President and Mr. Ambassador, and excellencies and distinguished
delegates.
By the end of a year of double-standards, discrimination and
hate-mongering 80 percent of all 2010 General Assembly resolutions criticizing
specific countries for human rights violations were directed at the Jewish
state. Only six of the remaining 191 UN member states faced human rights
criticism at all, one of which was the US. And now half of the country-specific
condemnatory resolutions and decisions ever adopted by the UN Human Rights
Council target Israel.
THIS YEAR will be worse, as UN headquarters
prepares to host the first summit of “heads of state and government” on racism
in September. “Durban 3,” named after its notorious 2001 namesake that
took place in Durban, South Africa, is aimed at “mobilizing political
will...for the full and effective implementation of the Durban
Declaration.” This declaration charges Israel with racism and names no
other state.
In contrast to Durban 1 and 2 which were attended by very
few world leaders, Durban 3 is intended to be the golden ticket for Ahmadinejad
and company to promote Zionism is racism. From a New York podium, a few days
after the 10th anniversary of 9/11, they will also instruct Americans about
tolerance. Though Canada’s Prime Minister Stephen Harper has refused to
attend, Obama is still undecided.
In June 1979 Pope John Paul II made a
nine-day pilgrimage to Poland, documented in a moving recent film Nine Days that
Changed the World. With the power of faith and moral conviction he appealed to
millions for change, turning the Soviet empire inside out.
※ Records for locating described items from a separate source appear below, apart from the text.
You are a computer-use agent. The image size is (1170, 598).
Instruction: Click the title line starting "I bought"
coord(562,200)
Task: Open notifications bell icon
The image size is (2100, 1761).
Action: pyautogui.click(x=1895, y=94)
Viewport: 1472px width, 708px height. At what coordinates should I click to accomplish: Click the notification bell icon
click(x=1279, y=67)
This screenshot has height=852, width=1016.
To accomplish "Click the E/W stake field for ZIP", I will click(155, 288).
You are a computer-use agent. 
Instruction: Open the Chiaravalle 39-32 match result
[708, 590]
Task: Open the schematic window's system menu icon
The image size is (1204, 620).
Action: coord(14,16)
What a contrast to
the European Union representatives of today hiding in UN halls with their
earphones, and the Obama administration confounded about whether to come or
go.
Where are the world leaders of our time who are prepared to challenge
and repudiate with the power of faith and moral conviction a UN empire that is a
shell of Eleanor Roosevelt’s vision and inimical to our dearest values?
The
writer is the director of the Touro Institute on Human Rights and the Holocaust
and a senior fellow at the Hudson Institute.